一行は市長主催の夕食会、教会のミサ、地元合唱団のコンサートに出席。一行のリーダー、フィリピンのイェブ・サニョ氏は「自然破壊は現代の罪だ」とのフランシスコ・ローマ法王の言葉を引いて、「ローマから歩いてきて、環境のために変化を起こす草の根の力を感じました」と聴衆に語りかけました。
イタリア巡礼中には、同国大手保険会社ゼネラリが、新規石炭事業からの撤退を発表。オーストリアでは、石炭火力発電に反対するファンデアベレン大統領も一緒に歩きました。

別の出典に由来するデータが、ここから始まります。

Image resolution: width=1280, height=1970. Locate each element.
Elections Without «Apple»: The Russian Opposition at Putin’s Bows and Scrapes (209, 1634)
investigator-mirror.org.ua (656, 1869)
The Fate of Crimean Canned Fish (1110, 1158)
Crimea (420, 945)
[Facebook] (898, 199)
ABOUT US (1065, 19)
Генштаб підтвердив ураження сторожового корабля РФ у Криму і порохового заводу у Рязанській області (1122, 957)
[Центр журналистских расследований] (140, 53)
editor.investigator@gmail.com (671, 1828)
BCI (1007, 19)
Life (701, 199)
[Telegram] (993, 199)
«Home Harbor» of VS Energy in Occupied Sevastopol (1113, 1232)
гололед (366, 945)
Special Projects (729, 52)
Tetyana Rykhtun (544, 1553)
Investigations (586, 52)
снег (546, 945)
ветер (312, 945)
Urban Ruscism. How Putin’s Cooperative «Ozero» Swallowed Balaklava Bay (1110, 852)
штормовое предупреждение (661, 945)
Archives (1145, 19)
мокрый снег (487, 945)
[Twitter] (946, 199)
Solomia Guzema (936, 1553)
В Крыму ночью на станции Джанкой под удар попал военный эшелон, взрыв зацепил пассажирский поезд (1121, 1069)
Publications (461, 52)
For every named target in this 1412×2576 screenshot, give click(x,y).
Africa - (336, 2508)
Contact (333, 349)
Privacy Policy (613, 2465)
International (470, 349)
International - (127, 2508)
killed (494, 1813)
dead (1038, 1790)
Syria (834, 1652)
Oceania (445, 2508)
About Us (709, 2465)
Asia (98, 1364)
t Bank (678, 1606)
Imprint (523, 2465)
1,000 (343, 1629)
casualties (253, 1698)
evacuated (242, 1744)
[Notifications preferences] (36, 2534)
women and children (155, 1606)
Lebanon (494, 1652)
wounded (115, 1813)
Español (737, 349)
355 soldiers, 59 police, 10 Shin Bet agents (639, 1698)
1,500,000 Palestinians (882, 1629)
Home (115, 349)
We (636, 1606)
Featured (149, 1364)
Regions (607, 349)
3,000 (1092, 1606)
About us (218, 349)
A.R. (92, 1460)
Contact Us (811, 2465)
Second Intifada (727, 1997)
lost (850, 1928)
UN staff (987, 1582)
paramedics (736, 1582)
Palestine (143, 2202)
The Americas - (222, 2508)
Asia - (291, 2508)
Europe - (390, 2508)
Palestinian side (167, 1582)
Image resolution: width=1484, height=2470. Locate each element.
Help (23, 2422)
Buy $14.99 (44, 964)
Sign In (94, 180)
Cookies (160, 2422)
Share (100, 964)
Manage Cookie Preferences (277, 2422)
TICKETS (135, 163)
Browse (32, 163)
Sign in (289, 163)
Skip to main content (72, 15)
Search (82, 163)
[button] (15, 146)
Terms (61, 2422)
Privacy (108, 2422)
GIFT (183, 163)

ケニア出身のフランシスコ会修道士ベネディクト・アヨディ氏は、「気候変動によってアフリカで多くの難民が生まれ、地中海を越えてヨーロッパに渡っている」と訴えました。イタリアでは、自らの旅と重ね合わせて巡礼に合流した難民もいました。
日本の国民平和大行進の通し行進も経験したフィリピンのA・G・サニョさん(43)も歩き通し、「ハイアン」(日本名・台風30号)の体験を語り広げました。
「私自身、台風が上陸した13年11月8日に(最大の被災地)タクロバンにいて、友人や愛する人を失いました。多くの人々が家族や親戚を亡くし、財産、人権を失いました。私たちは地球温暖化にほとんど貢献していないのに、こんな被害を受けるのは不正義です。政府や企業が責任を果たすべきです」
「決意は模範だ」
一行はCOP24で、巡礼中に寄せられた人々の思いが記されたリボンを、エスピノサ国連気候変動枠組み条約(UNFCCC)事務局長に手渡し、会議での野心的な決定を要請。エスピノサ氏は「あなた方の取り組みと決意は模範だ」とたたえました。
巡礼を終えても、気温上昇を「1・5度」未満に抑え、「気候正義」を実現する旅は続きます。A・G・サニョさんは、母国で台風に強い学校を作るプロジェクトを進めながら、今年3月、米国の会議でフィリピンの課題を報告します。